We just have a landing page, but most people find us through Google. When the writing was on the wall that lockdown was coming, we listed a random bunch of stuff on the landing page to give people an idea of what we had. The phone just started ringing constantly. I was doing deliveries every day, 20 deliveries a day sometimes.

There were all of these supermarket customers asking what we’d got for £4. “Nothing, the cheapest is £7 but it’s good”. There wasn’t a lot of margin in it but we were exposing ourselves to people who weren’t customers of ours. They were meeting us on the doorstep.

You built the tasting room at a down time when drinking-in was difficult. Has it had a chance to have an impact?
We built it last year because we had the space, we had the money and it meant we could finally have our own tasting location. That is the prime purpose. Previously we were using other local venues.

Really we are a shop, and the only reason this is now a wine bar three nights a week is that we’ve got it and we might as well use it – and it’s separate from the shop. We don’t want tables on the shop floor.

We do wines by the glass and wine by the bottle, anything from the shop.

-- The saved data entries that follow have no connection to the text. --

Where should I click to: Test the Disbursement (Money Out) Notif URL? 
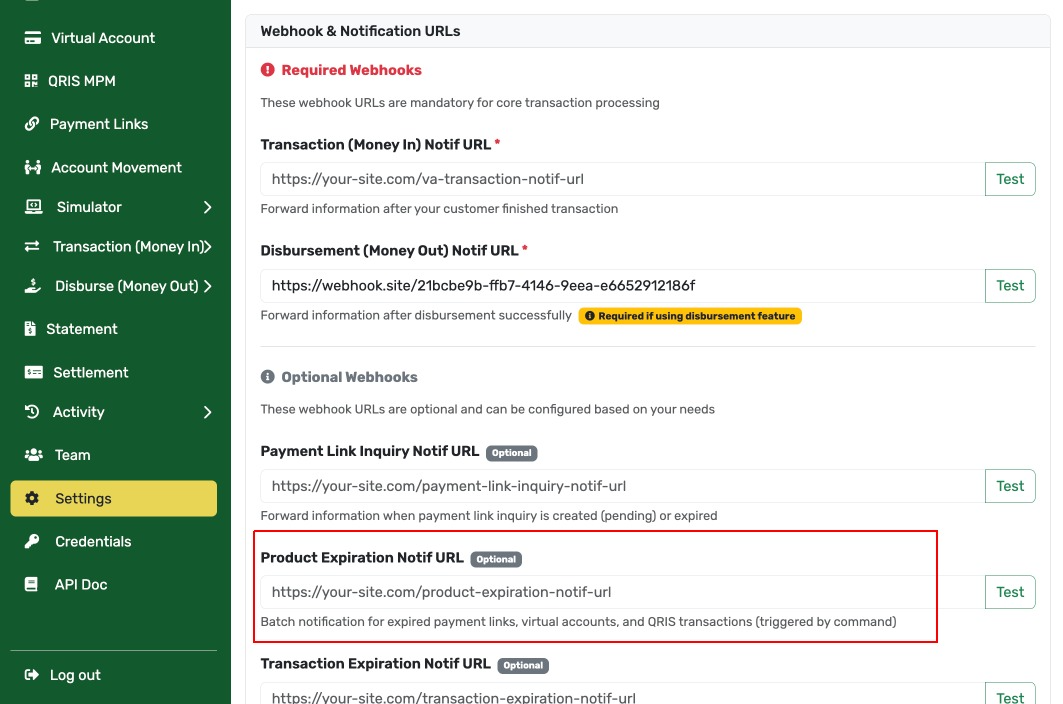tap(1010, 285)
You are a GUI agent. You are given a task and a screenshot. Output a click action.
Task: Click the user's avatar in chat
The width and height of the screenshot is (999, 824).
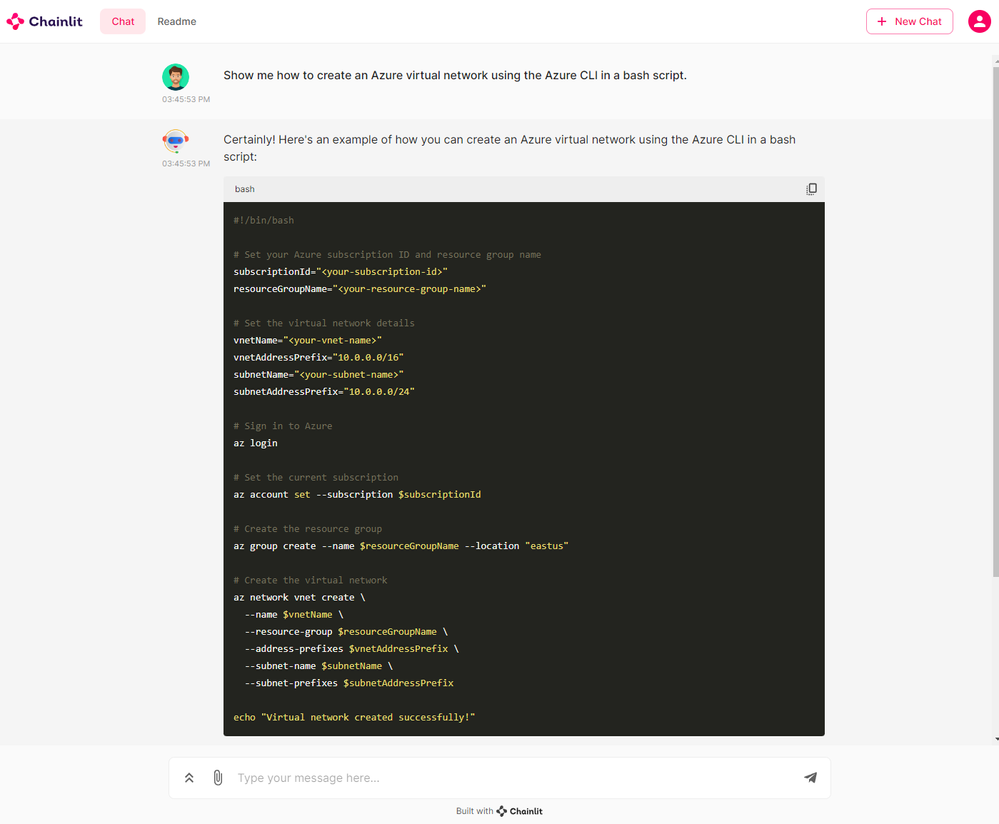(176, 77)
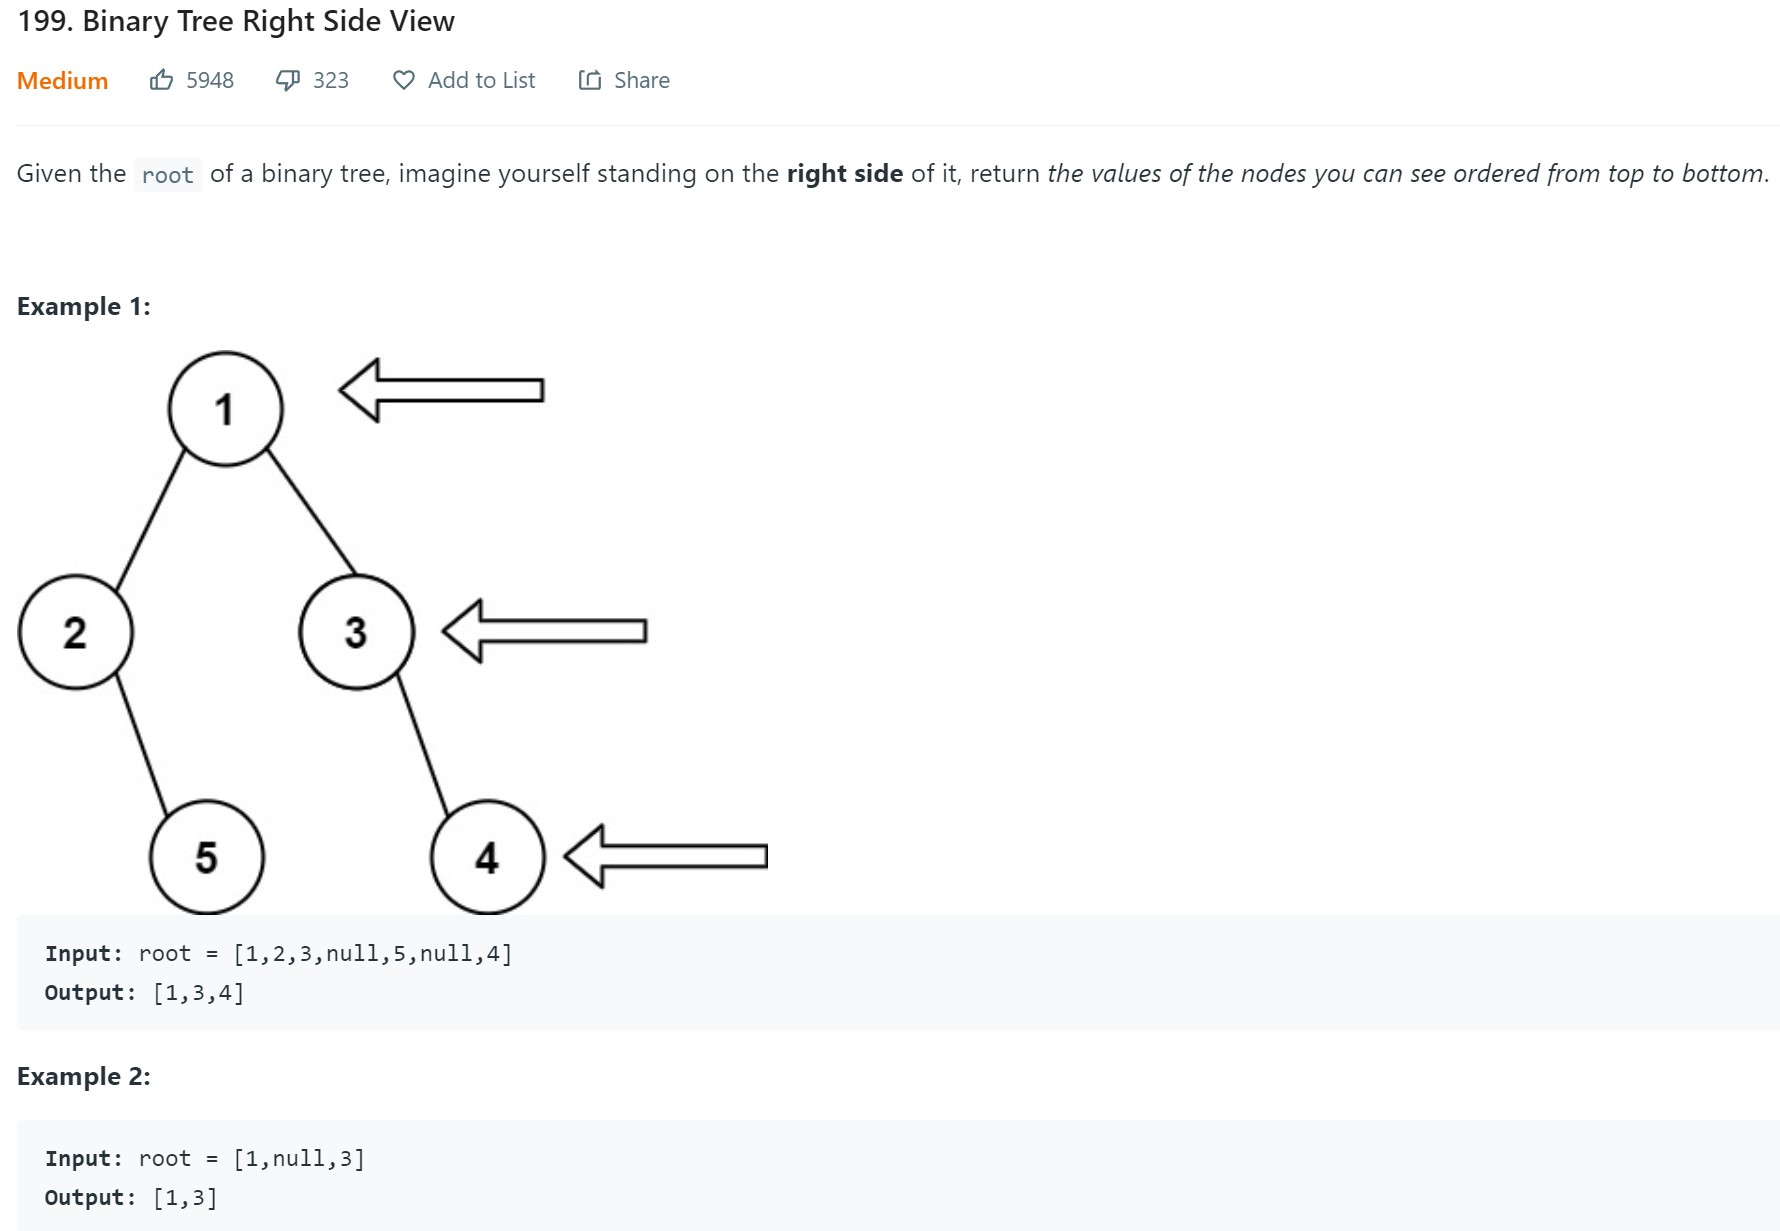Click Example 1 input line text
Image resolution: width=1780 pixels, height=1231 pixels.
coord(278,954)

We encourage people to buy by the bottle even though we make less money on it, because it’s about the experience.

People love it; it’s like have their own private cellar. Whatever you pick it’s the shop retail price plus £12 corkage. If you’re buying a £10 bottle it’s not going to be worth it, but you can buy a bottle of Amarone at £32 and it’s more attractive. Where are you going to get a bottle of Amarone for £44 in a pub or a restaurant?

 

 

Other than wine, what drives business?
Cigars have become very important. They generate more than spirits and more than craft beer. Over Christmas we sold more individual cigars than bottles of Champagne and the value of sales was higher as well.

We are a Hunters & Frankau habano “point”, which is their name for a specialist retailer. If customers come here they will be met by knowledgeable staff with a humidor that’s been kept properly with a minimum of 45 SKUs of Cuban cigars. A lot of places have a humidor but it’s not looked after, they don’t have a good range, and there are all sorts of issues.

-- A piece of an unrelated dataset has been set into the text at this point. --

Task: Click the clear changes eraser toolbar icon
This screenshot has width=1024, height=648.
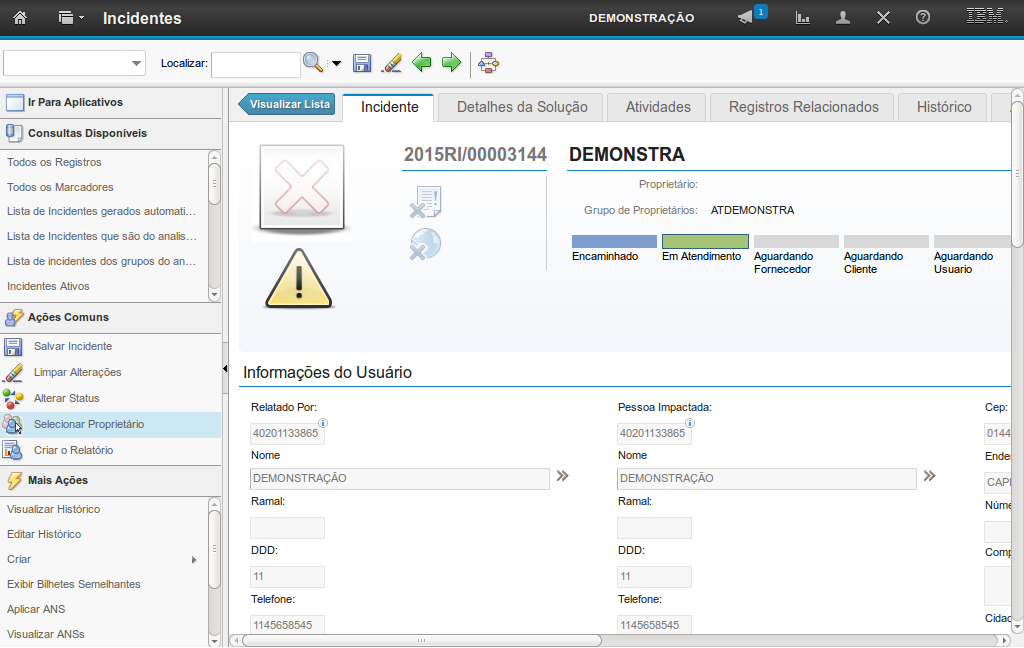Action: 392,64
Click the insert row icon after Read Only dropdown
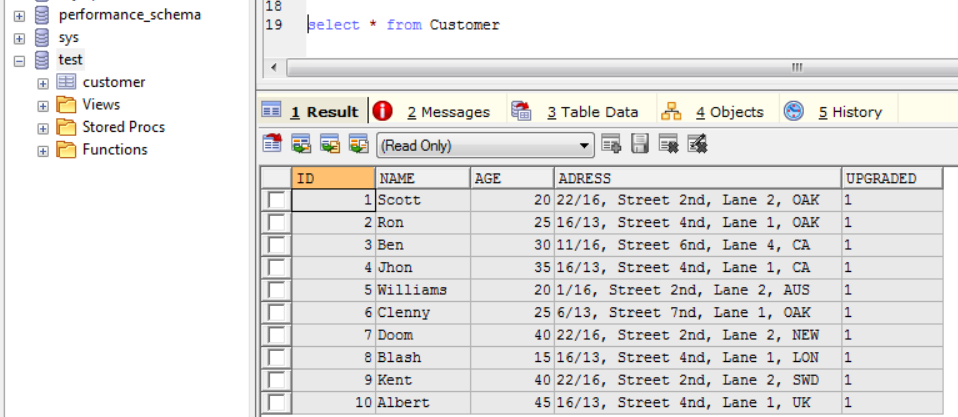 612,145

I’m big on detail and at first I became obsessed with the hydrometer, but I learned very quickly that hydrometers are useless. You’ve got to open the humidor, pick up a cigar, get a feel for it … you’ll know if it’s right or not.

We built up, very slowly, a reputation for selling cigars properly and we now have regular customers who come back again and again. It’s now just shy of 10% of turnover.

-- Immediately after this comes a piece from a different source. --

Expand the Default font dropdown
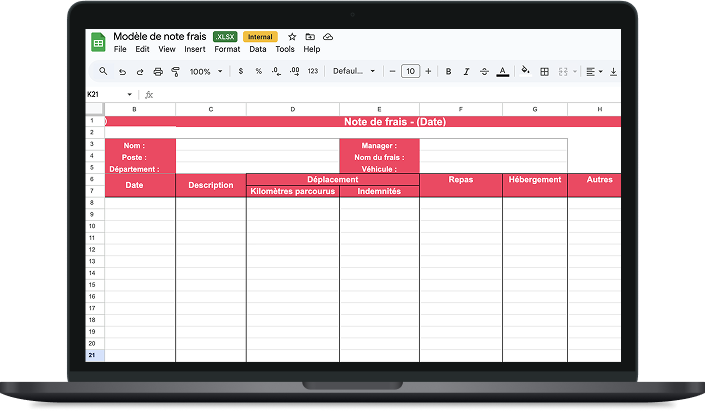[x=355, y=72]
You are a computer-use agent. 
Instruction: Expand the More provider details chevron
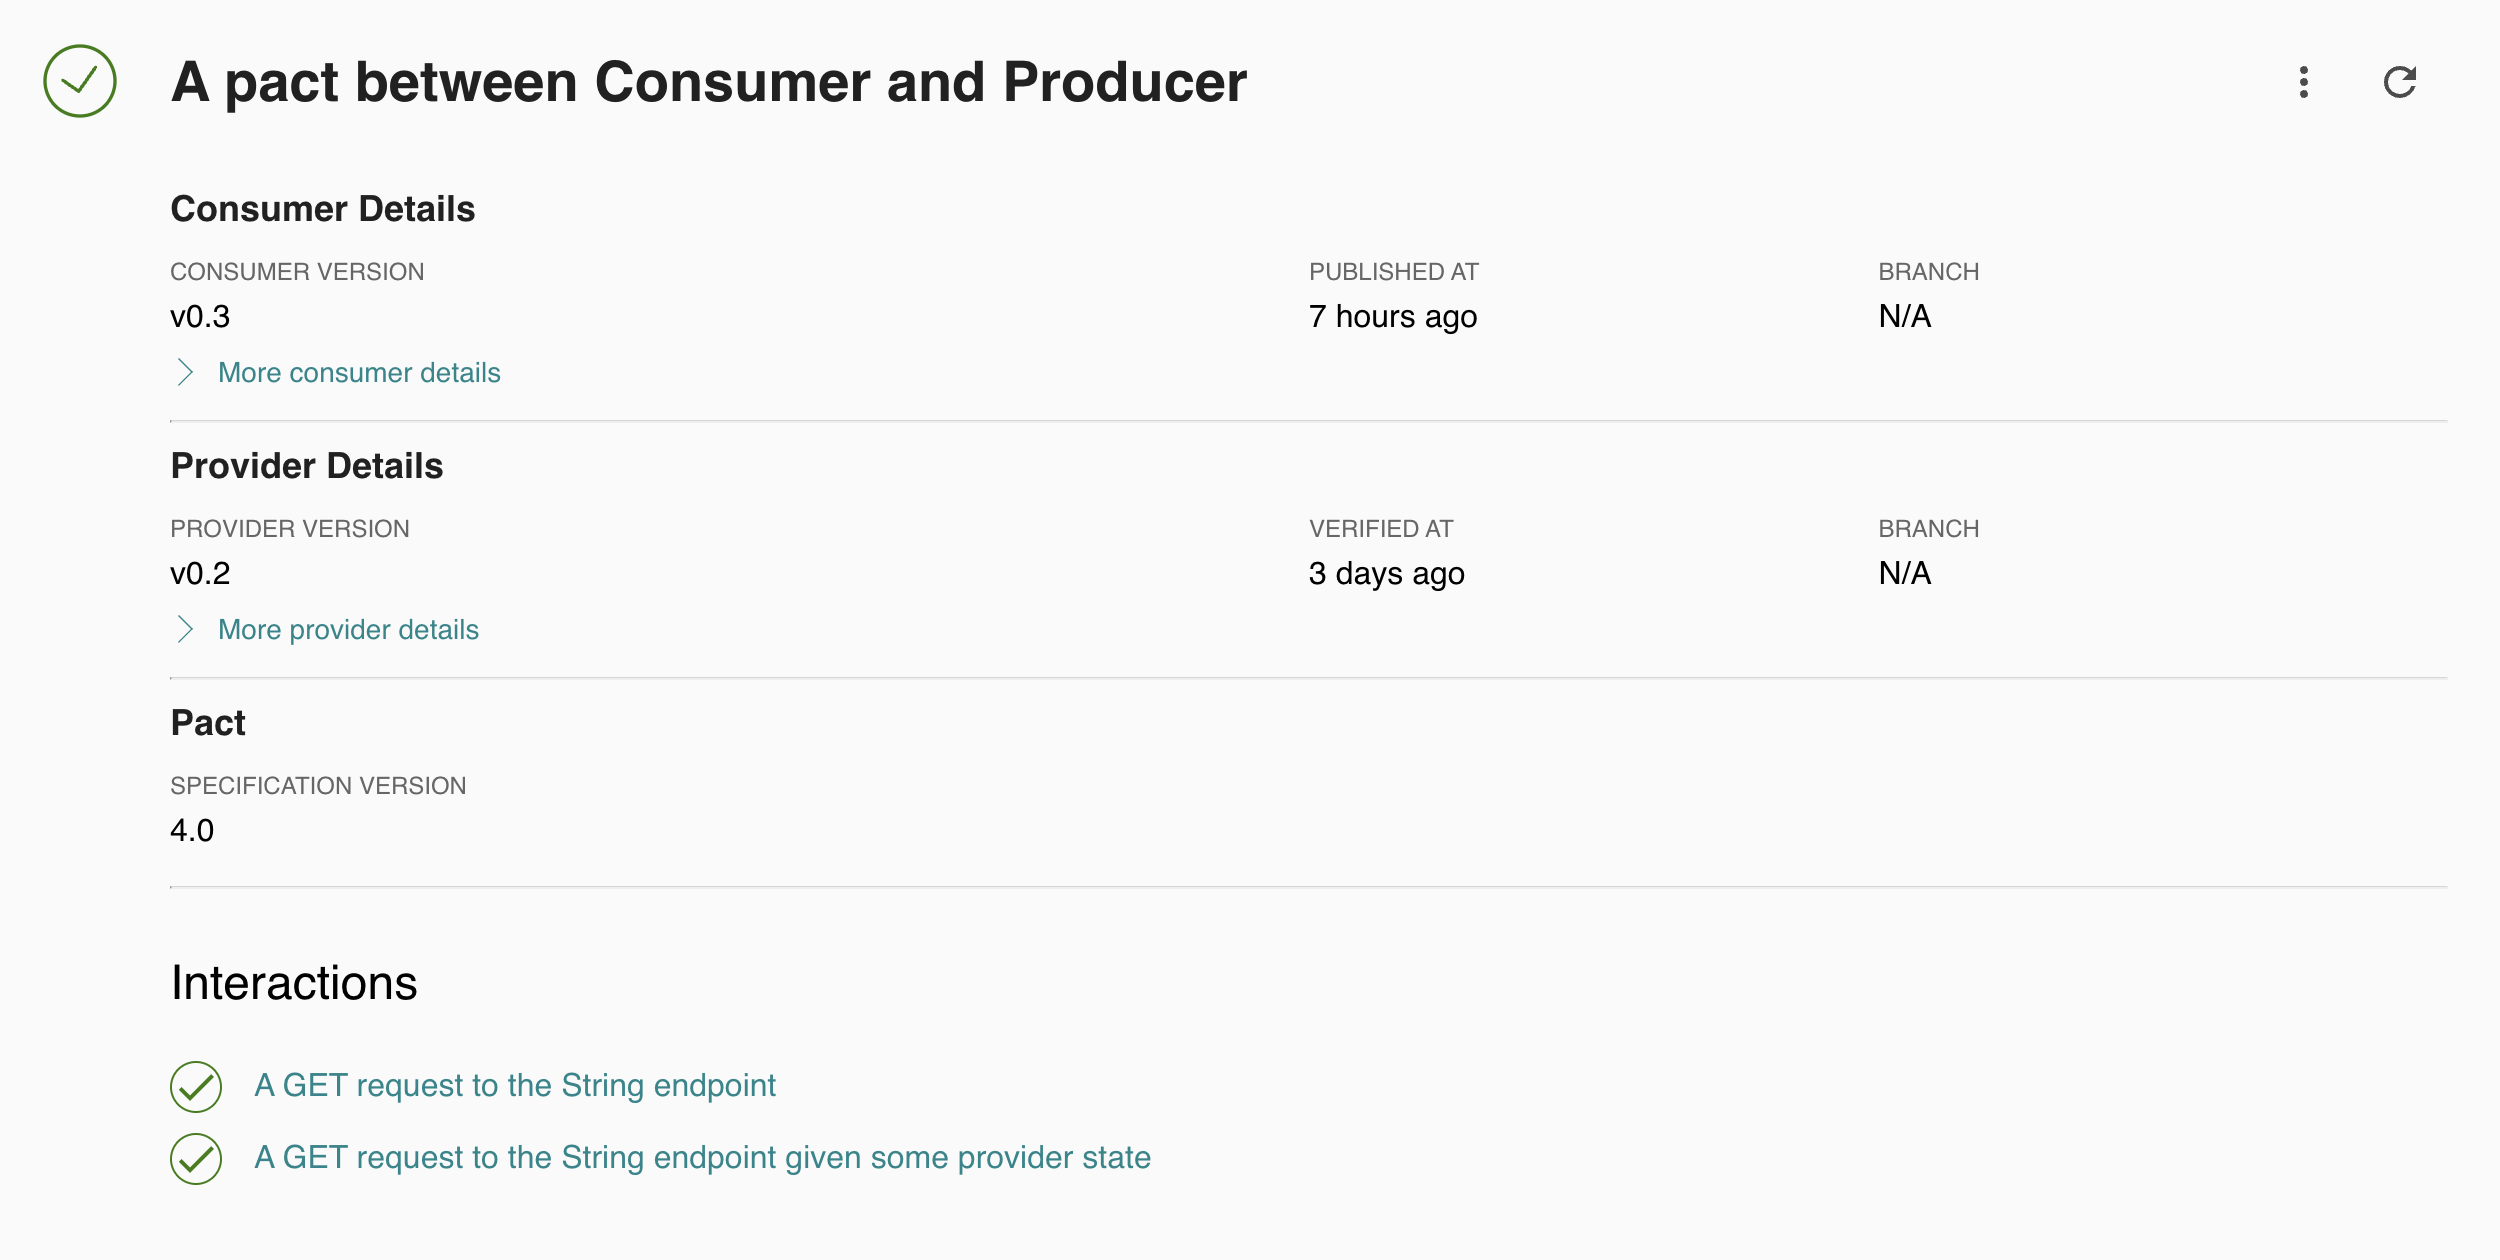[x=185, y=630]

How does the margin compare with wine?
It’s a bit below wine. Our margins generally are 35% POR. I’m slowly moving to 38% [on wine] and anything that over-delivers is 40%. Cigars from Hunters & Frankau are about 30%.

We’re also doing new world cigars [anything not Cuban] – mainly Nicaragua, Honduras, the Dominican Republic and the US. We have traction with those, we’re doing OK, but the majority is Cuban.

Any other trends in Shenfield?
We’ve seen a big increase in sales of Cognac. After gin exploded, everyone said rum would be the next big thing. But it won’t be, because no one is going to spend £35-£40 on a bottle of rum and put Coke in it. More people want to drink Cognac.

We have a lot of customers who love whisky too; we have the best whisky selection for miles. We’re launching a whisky bar in the tasting room. Once a month the room will be given over to serving whisky, everything from everyday whisky to quite expensive Japanese whisky and Macallan 18.

I’ve got an 18-year-old Yamazaki which is £850 that we’ll be opening, and I’m thinking of opening a 21-year-old Hibiki which is £1,200. It’s a bit of risk because once you’ve opened that bottle you’re in for the cost of it, right? If you build it, they will come. I dunno, we’ll see. I may be completely wrong.